Methods: A Python script based on genetic algorithm (GA) was implemented for VMAT treatment planning of prostate tumor. The script was implemented in RayStation (RaySearch Laboratories AB, Stockholm, Sweden) treatment planning system using Python code. Two different clinical prescriptions were considered: 78 Gy prescribed to planning target volume (PTV) in 39 fractions (CASE 1) and simultaneous integrated boost (SIB) (70.2 Gy to prostate bed and 61.1 Gy to seminal vesicles) in 26 fractions (CASE 2). The script automatically creates beams, prescription doses, auxiliary regions of interest (ROIs) and optimizes doses to PTV and OARs according to genetic algorithm.

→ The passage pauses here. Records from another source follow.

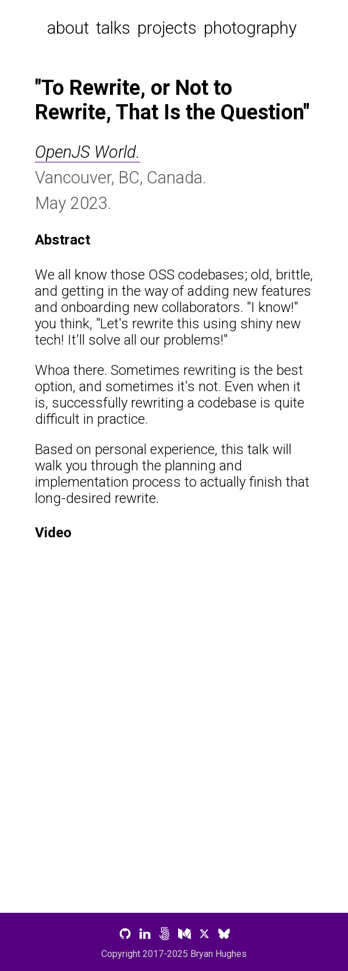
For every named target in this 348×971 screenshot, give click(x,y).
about (68, 28)
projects (167, 28)
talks (113, 28)
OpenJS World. (87, 152)
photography (250, 28)
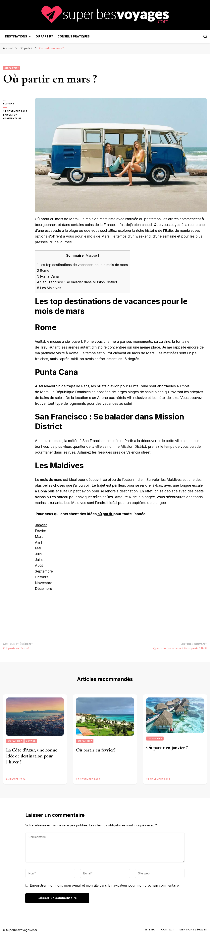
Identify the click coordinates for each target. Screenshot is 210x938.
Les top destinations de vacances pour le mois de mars (82, 265)
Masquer (92, 255)
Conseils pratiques (74, 36)
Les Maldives (49, 288)
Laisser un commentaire (16, 117)
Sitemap (150, 929)
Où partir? (44, 36)
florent (8, 103)
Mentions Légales (193, 929)
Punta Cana (48, 276)
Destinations (16, 36)
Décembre (43, 588)
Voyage (31, 741)
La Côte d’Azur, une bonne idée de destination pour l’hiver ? (31, 756)
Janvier (41, 525)
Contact (168, 929)
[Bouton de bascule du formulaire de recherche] (205, 36)
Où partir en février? (96, 750)
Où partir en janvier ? (167, 747)
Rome (43, 270)
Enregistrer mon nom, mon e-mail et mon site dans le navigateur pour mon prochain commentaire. (105, 885)
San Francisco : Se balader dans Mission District (77, 282)
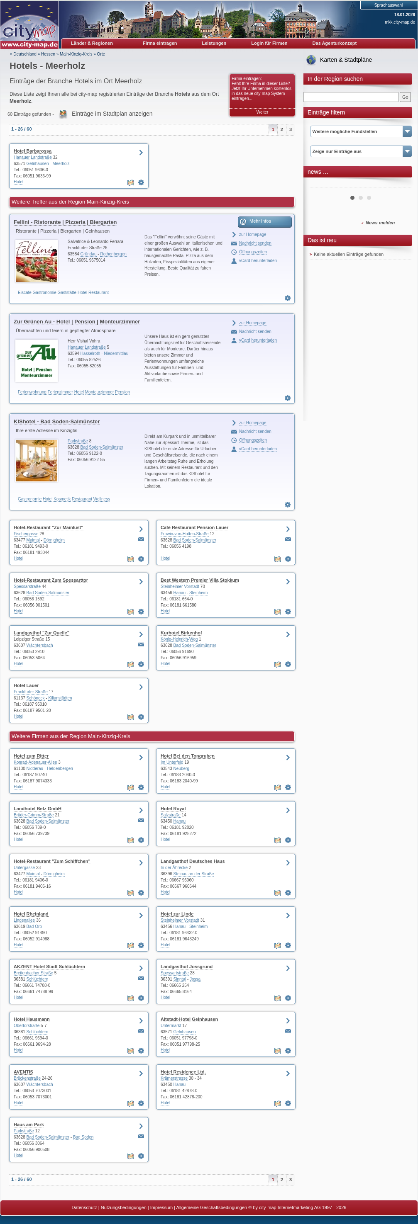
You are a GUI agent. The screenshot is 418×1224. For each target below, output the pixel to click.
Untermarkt (171, 1025)
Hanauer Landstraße (33, 157)
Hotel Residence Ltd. (183, 1071)
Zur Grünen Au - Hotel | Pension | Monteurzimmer (77, 321)
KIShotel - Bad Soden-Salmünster (57, 421)
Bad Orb (34, 926)
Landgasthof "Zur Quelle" (41, 632)
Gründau (89, 254)
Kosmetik (62, 499)
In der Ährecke (174, 867)
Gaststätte (67, 292)
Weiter (263, 112)
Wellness (101, 499)
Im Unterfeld (172, 762)
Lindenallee (24, 920)
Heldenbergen (60, 768)
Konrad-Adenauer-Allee (35, 762)
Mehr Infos (260, 221)
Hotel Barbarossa (32, 150)
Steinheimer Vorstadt (180, 586)
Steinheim (198, 592)
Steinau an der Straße (194, 874)
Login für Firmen (269, 43)
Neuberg (181, 768)
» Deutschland (23, 54)
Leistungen (214, 43)
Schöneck (36, 698)
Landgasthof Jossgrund (187, 966)
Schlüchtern (38, 979)
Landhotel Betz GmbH (37, 808)
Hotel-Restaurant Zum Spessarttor (51, 580)
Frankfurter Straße (31, 692)
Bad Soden (83, 1137)
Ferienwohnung (32, 392)
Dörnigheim (54, 540)
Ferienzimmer (60, 392)
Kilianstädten (60, 698)
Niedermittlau (116, 353)
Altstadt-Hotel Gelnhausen (189, 1019)
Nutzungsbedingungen (124, 1207)
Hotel (18, 182)
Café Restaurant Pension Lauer (194, 527)
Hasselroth (90, 353)
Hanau (180, 592)
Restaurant (98, 292)
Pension (122, 392)
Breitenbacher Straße (33, 973)
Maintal (33, 540)
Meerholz (60, 163)
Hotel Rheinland (31, 913)
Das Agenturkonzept (335, 43)
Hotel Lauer (26, 685)
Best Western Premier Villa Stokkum (200, 580)
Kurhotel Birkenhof (181, 632)
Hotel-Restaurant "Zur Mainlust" (48, 527)
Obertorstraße (26, 1025)
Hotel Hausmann (32, 1019)
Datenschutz (84, 1207)
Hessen (48, 54)
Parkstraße (78, 441)
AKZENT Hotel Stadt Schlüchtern (49, 966)
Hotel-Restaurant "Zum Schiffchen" (52, 861)
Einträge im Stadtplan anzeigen (112, 113)
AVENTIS (23, 1071)
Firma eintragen (160, 43)
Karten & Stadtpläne (346, 59)
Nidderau (35, 768)
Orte (101, 54)
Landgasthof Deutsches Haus (193, 861)
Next (400, 184)
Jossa (195, 979)
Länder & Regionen (92, 43)
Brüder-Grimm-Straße (34, 815)
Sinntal (180, 979)
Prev (320, 184)
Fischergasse (26, 534)
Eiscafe (25, 292)
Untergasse (24, 867)
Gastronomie (44, 292)
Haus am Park (29, 1124)
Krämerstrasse (174, 1078)
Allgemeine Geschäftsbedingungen (211, 1207)
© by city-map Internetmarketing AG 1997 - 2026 (297, 1207)
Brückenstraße (27, 1078)
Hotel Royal (173, 808)
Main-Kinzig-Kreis (76, 54)
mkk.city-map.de (400, 22)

A comparison with corresponding plans created with Monaco TPS (M, Elekta) and Auto-Planning module of Pinnacle3 (AP, Philips Medical System) was carried out. The plans were evaluated with a total score (TS) of PlanIQ (Sun Nuclear) in terms of target coverage and sparing of organ at risks as well as clinical score (CS) performed by a well trained Radiation Oncologist.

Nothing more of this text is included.